The bill now faces an uphill battle in the Senate, where it is impossible to garner enough Republican support to pass with a 60-vote majority. Even if every Senate Democrat voted in favour of the bill, it’s uncertain whether it will pass. Sen. Joe Manchin of West Virginia, a Democrat, said on Thursday that he is undecided on the statehood bill for the District of Columbia.
“I got so many things on my plate that I haven’t even gotten to that yet,” he told CNN when asked if he supports it.
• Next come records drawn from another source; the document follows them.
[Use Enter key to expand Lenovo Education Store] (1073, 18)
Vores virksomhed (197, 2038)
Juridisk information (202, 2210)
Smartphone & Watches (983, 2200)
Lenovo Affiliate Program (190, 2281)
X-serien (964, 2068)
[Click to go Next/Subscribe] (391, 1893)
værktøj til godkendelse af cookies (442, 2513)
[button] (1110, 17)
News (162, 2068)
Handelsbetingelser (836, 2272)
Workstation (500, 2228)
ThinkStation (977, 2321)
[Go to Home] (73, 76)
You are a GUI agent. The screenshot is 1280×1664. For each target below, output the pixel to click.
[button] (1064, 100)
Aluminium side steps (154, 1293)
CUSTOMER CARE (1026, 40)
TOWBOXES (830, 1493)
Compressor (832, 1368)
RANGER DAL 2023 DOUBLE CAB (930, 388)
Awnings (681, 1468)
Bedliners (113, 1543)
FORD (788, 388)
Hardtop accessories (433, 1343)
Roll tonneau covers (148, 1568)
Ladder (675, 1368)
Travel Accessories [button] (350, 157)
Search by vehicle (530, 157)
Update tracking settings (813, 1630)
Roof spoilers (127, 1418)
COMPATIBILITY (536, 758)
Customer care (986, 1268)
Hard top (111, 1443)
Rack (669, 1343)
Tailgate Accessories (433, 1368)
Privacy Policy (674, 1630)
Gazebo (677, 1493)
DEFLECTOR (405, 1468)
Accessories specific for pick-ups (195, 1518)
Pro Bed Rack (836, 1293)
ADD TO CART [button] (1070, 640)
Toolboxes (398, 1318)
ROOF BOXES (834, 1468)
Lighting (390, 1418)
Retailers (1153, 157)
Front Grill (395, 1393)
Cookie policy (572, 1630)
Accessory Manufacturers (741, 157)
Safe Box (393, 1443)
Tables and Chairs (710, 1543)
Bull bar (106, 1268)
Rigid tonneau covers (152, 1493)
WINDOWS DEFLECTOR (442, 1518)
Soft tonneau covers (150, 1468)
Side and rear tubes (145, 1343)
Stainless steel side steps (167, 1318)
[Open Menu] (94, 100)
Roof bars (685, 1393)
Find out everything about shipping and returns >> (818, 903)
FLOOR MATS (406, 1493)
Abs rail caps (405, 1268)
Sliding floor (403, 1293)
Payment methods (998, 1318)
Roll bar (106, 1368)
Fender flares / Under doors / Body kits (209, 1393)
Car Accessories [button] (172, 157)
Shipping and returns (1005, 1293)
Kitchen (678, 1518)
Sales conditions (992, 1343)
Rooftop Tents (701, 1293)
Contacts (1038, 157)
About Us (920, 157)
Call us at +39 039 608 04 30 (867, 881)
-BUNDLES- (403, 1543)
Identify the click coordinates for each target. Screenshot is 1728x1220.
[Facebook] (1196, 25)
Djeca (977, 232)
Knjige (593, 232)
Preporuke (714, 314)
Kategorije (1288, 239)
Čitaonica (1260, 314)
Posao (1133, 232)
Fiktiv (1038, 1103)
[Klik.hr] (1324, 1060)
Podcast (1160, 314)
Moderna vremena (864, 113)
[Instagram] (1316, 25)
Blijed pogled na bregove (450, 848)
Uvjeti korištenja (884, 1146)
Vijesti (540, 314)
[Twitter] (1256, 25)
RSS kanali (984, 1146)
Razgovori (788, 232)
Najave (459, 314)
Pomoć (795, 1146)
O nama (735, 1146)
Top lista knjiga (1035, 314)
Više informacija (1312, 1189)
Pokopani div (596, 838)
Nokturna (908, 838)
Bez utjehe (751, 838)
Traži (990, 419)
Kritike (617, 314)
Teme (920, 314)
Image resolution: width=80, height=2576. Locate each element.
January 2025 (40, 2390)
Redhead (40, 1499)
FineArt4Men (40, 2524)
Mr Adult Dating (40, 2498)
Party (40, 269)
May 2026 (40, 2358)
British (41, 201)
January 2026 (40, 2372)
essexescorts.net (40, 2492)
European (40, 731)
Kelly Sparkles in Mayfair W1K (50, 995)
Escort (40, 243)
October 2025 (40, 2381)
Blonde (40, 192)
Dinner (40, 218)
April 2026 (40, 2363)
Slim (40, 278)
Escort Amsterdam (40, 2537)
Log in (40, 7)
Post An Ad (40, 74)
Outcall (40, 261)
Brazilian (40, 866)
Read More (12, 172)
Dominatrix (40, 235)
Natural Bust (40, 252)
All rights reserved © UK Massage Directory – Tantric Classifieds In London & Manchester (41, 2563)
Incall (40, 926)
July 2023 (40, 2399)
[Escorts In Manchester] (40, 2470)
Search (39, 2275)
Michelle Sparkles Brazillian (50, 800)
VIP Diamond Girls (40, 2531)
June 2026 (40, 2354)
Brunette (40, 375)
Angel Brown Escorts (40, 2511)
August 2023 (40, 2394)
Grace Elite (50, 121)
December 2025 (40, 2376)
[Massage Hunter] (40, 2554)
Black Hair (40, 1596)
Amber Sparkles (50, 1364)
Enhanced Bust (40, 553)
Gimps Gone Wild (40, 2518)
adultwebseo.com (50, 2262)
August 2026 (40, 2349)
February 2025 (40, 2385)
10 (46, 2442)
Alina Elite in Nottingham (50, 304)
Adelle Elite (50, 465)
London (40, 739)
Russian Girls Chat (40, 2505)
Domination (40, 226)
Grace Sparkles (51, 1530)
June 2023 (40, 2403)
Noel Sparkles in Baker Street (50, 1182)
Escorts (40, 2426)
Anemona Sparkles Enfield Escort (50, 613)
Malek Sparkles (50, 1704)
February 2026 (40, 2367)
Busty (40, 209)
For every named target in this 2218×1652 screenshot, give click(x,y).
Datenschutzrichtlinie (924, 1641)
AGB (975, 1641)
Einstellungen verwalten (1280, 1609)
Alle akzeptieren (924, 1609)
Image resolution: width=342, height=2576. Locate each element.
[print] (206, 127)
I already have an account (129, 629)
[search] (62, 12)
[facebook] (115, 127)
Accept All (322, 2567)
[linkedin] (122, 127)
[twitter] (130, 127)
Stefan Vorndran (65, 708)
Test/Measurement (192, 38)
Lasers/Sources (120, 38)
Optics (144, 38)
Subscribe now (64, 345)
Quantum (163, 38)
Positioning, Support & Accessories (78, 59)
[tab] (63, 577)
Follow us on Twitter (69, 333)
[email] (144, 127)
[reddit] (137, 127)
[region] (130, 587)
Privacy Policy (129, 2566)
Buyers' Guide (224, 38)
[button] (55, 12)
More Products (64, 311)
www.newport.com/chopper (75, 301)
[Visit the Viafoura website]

The issue of granting statehood to Washington, DC — which voted for Joe Biden over then-President Donald Trump by 92 percent to 5% in November — has been framed by Democrats as an important step toward equal representation and voting rights in the United States, while Republicans have argued that the legislation is a partisan effort by Democrats to push a progressive agenda and tip the scales in their favour.
According to one-year figures from the Census Bureau’s American Community Survey, DC’s projected 2019 population of 705,749 was higher than the estimated populations of 77 of the 435 current congressional districts. In 2019, DC had a population projected to be higher than two states: Vermont (623,989) and Wyoming (623,989). (578,759).
HR 51 was presented by Democratic Delegate Eleanor Holmes Norton, a nonvoting member of the House of Representatives from DC and a lifelong proponent of statehood.
“With HR 51, Congress is taking a significant step to enfranchise the people of DC and empower them to participate fully in our democracy,” House Speaker Nancy Pelosi said of the legislation on Wednesday. “Again, we’re excited that we will pass it. We will celebrate, and we hope that momentum will help it pass in the Senate so that the President can sign it into law,” the California Democrat said.
The bill, H.R. 51, the Washington, D.C. Admission Act, was also passed by House Democrats last year in a historic vote that marked the first time either chamber of Congress had advanced a DC statehood measure. However, it failed to gain traction in the Senate, which at the time was dominated by a Republican majority.
“Let’s be very clear what HR 51 is all about: It’s all about creating two new Democrat US Senate seats,” GOP Rep. James Comer of Kentucky said during a committee markup of the bill last week.
“This bill is part of the progressive pathway that President Biden, Leader Schumer and Speaker Pelosi have to reshape America into that socialist utopia that the Squad talk about,” he said, referring to the self-dubbed group of lawmakers that includes New York Democratic Rep. Alexandria Ocasio-Cortez.
Last month, Democratic DC Mayor Muriel Bowser and other elected leaders testified at a hearing on the bill.
Democrats made it clear during the hearing that granting statehood to DC is a civil rights and representation problem, while Republicans argued that making the nation’s capital the 51st state by legislation, rather than a constitutional amendment, defies the nation’s rules, and pushed back on other logistical and political issues.
Bowser said in a statement on Thursday following House passage of the legislation: “This vote comes at a critical time when Americans nationwide are eager to deliver on the promise of liberty and justice for all. For centuries, an incremental approach to equality in America has delayed this promise for too many. Now is the time for bold action.”